Transcribe the entries below word for word, beginning at the line with "You are a computer-use agent." and stopping after the line with "Image resolution: width=668"; drop all pictures.

- Input data
▽
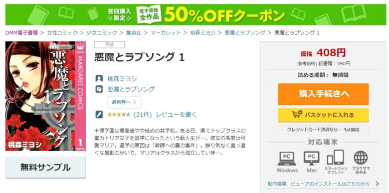The height and width of the screenshot is (193, 389).
Task: Open the 50%OFFクーポン banner
Action: pyautogui.click(x=195, y=14)
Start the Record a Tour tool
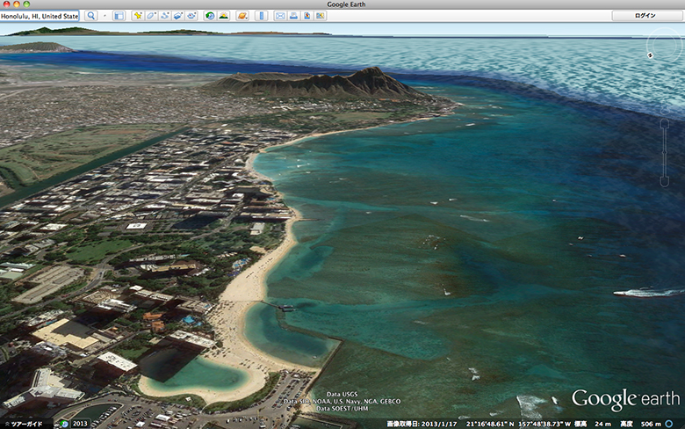Screen dimensions: 685x429 click(x=191, y=16)
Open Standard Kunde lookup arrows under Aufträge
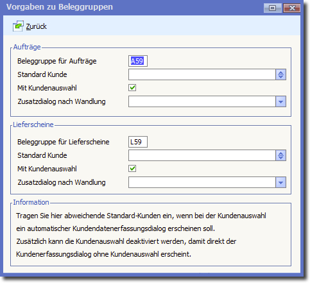Image resolution: width=310 pixels, height=283 pixels. pos(280,74)
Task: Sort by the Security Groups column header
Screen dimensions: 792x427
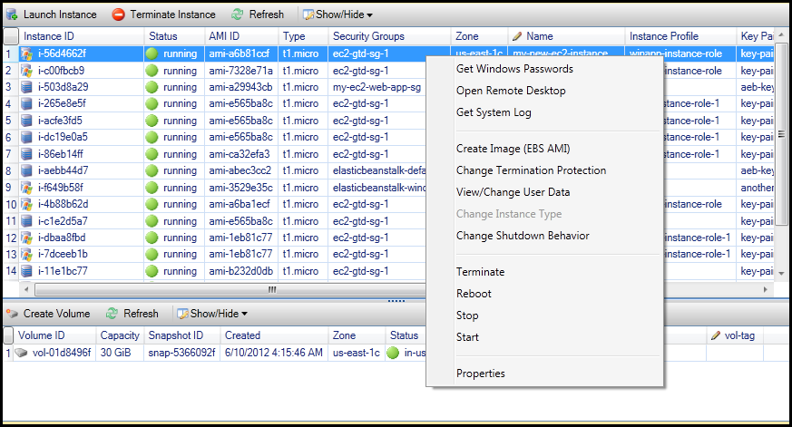Action: point(368,36)
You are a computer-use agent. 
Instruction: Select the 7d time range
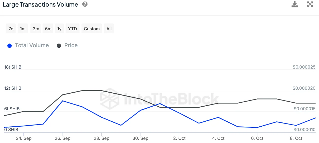(11, 29)
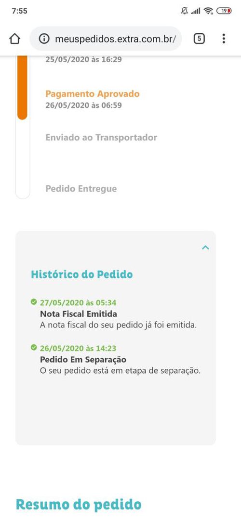Tap the battery indicator in status bar

(x=224, y=11)
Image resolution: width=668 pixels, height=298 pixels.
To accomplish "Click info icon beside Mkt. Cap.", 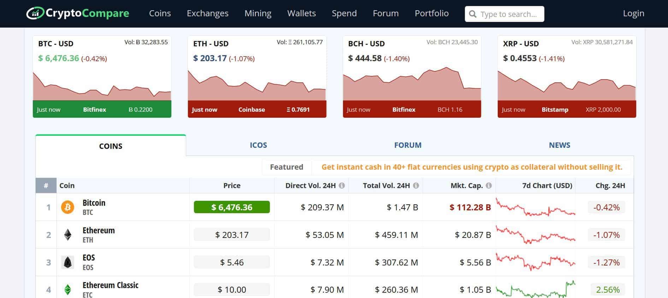I will click(x=489, y=186).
△
- Exercise answer
You are a computer-use agent. 
Instruction: Select the 7d time range
(11, 29)
Tap the battery indicator in status bar

(x=224, y=11)
Image resolution: width=668 pixels, height=298 pixels.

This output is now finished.